CARDIOPUMP: If circumstances prevent us from using the LUCAS, an Ambu CardioPump is a handheld backup device. The CardioPump is widely used in Europe but has not received FDA certification in the United States, even though its suction cup greatly increases the effectiveness of traditional CPR by enabling the user to pull up as well as push down. Fortunately, regulations permit Alcor to apply the imported CardioPump to patients after legal death has been pronounced.
PULSE OXIMETER: A pulse oximeter of this type fits over the patient's finger and indicates pulse rate and oxygen saturation of the blood. While Alcor cannot and does not intervene medically with living patients, in situations such as a home hospice we may offer patients the option of using a pulse oximeter themselves, since it does not pierce or break the skin and requires virtually no training. A steady decline in oxygen saturation often provides advance warning of cardiac arrest. After cardiac arrest, a pulse oximeter measures the effectiveness of cardiopulmonary support by continuing to measure blood oxygen levels. During good mechanical CPR, a pulse oximeter will actually acquire a pulse (concurrent with mechanical strokes) even though the heart remains stopped.

AIR-TRANSPORTABLE PERFUSION KIT (ATP): The Air-Transportable Perfusion kit (ATP) contains a pump and heat exchanger which can be deployed in the field to wash out the patient's circulatory system, substituting blood with a transport solution which cools the patient internally and provides metabolic support during transport to Alcor's facility. The transport solution, developed in the 1980s, was tested and proven in groundbreaking research involving the resuscitation of animals after more than four hours of bloodless hypothermia. Alcor helped to sponsor this research effort, which was led by Jerry Leaf and Michael Darwin of Cryovita Laboratories. The ATP case opens to reveal the pump (cylindrical object at right) and its electronic speed controller (gray box at left). In the lid of the case is a blue sterile pack containing tubing, heat exchanger, filter, and other components.

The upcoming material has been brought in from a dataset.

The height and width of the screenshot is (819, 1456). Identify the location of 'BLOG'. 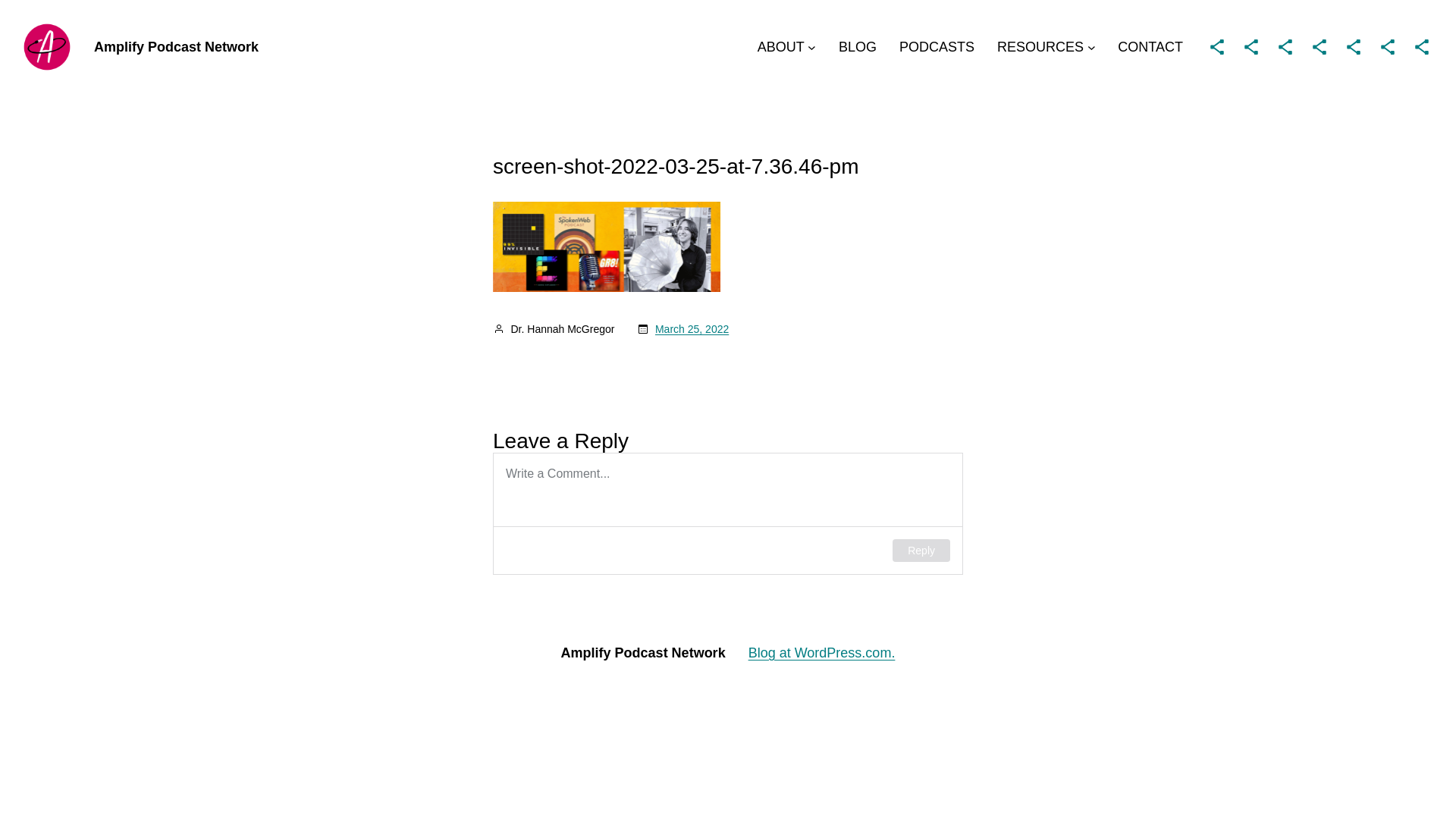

ATP: When the sterile pack is opened, it reveals a metal baseplate on which the components are mounted. A second sterile pack (blue paper package at right) contains the manifold-the tubing which is connected to the patient after a femoral cutdown and cannulation. The baseplate fits back into the lid of the ATP case. The controller is deployed wherever convenient. A separate plastic reservoir (not shown here) is used to contain ice and a submersible pump. This pump circulates icewater through the heat exchanger, which extracts heat from the perfusate before it passes through the patient.
ATP: The transport solution is air-shipped in a smaller, separate case (shown at left of photo) which contains a 20-liter plastic bladder. Using sterile technique, this is attached to the ATP immediately prior to use.

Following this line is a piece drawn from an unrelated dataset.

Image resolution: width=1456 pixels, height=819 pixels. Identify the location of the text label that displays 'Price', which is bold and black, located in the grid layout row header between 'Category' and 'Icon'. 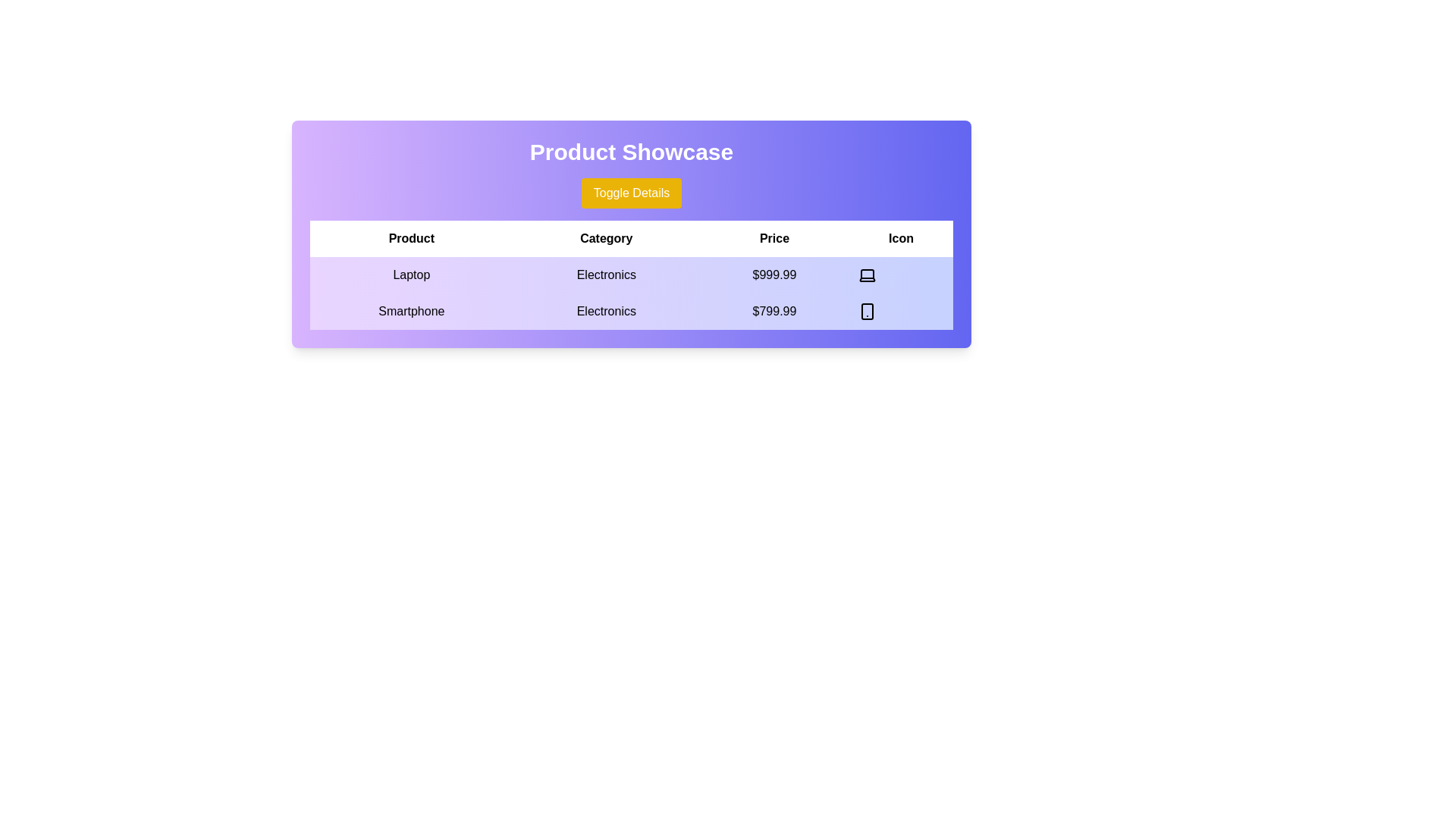
(774, 239).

TUBING: When the manifold is unwrapped it reveals color-coded tubing to which manometers (pressure gauges) and temperature sensors can be connected. A battery-powered, handheld "DuaLogR" records temperatures automatically at preprogrammed intervals, and travels with the patient to Alcor's operating room.
TRANSPORT CASES: The complete remote standby and transport kit is packed into six large, rugged cases which can be checked as baggage on regular scheduled airlines.